NodeTransport options:

| Option | Default | Description | | ------------------- | ------------------ | ------------------------------------------------------------------ | | family | "IPv4" | "IPv4" (224.0.0.251) or "IPv6" (ff02::fb). | | hostname | os.hostname() | Advertised host label; a .local suffix is ensured. | | port | 5353 | mDNS port to bind. | | multicastTtl | 255 | Outgoing multicast TTL (IPv4). | | multicastLoopback | true | Loop our multicast back to this host (needed for same-host peers). | | localAddresses | auto-detected | Our own addresses; [] disables the engine's address-based self-filter. | | interfaces | all non-internal | Restrict group membership to these interface addresses. |

Networking notes

mDNS uses UDP multicast on port 5353 (group 224.0.0.251 for IPv4, ff02::fb for IPv6).
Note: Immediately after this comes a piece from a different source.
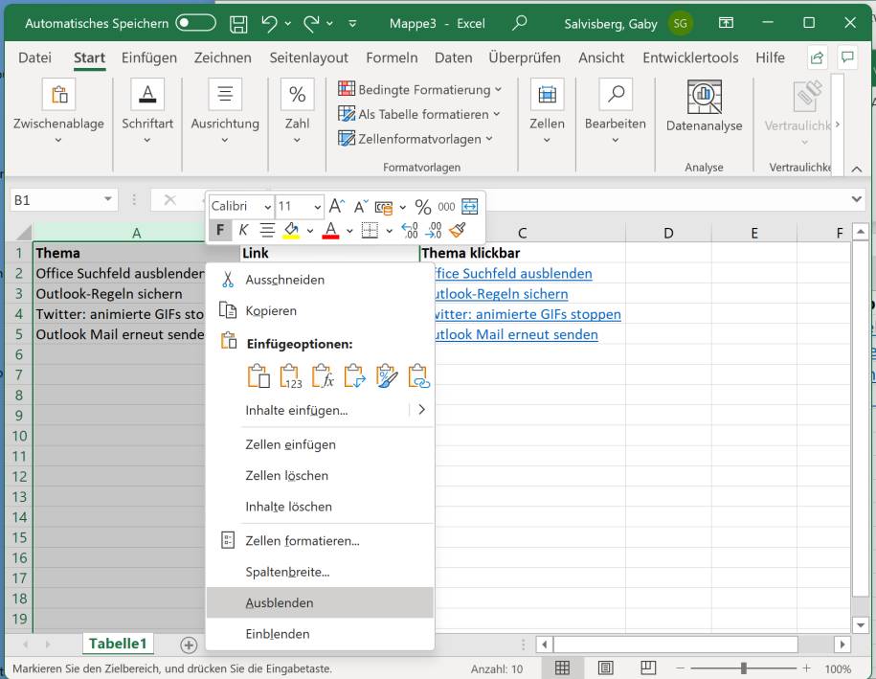Click the Name Box showing B1
Viewport: 876px width, 679px height.
point(55,197)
For discovery to work:

  • Firewall: allow inbound/outbound UDP on port 5353. On macOS the built-in firewall usually permits it; on Linux with firewalld/ufw you may need to open it (e.g. mdns service). Corporate/VPN firewalls frequently block multicast entirely.
  • Multicast-capable network: many cloud VMs, containers, and Wi-Fi guest networks disable multicast; discovery will silently find nothing there.
  • Multiple hosts: peers on different machines are distinguished by source address automatically, so cross-host discovery and advertising work out of the box with the default settings (real interface addresses are advertised in the A/AAAA records).
  • Same host, multiple instances: the shared engine ignores datagrams whose source is one of our own addresses, so by default a browse in one process won't discover an advertisement made by another process on the same machine (they share the host's IP). For local-only testing where that is desired, construct transports with localAddresses: []: this disables the address-based self-filter (the transport still suppresses each socket's own echoes) at the cost of advertising loopback addresses. This is exactly how the conformance suite runs many nodes on one host.

Testing

# Always-on transport unit tests (no network needed):
npm run test:node --workspace @momics/dns-sd-node

# Also run the shared conformance suite over REAL UDP multicast:
DNS_SD_NETWORK_TESTS=1 npm run test:node --workspace @momics/dns-sd-node

The conformance cases come straight from @momics/dns-sd-shared/testing and are run against real NodeTransport sockets, proving this runtime behaves identically to every other.

Examples

node packages/dns-sd-node/examples/browse.mjs           # browse _http._tcp
node packages/dns-sd-node/examples/advertise.mjs "Demo" 8080

License

Dual-licensed under MIT or Apache-2.0, at your option.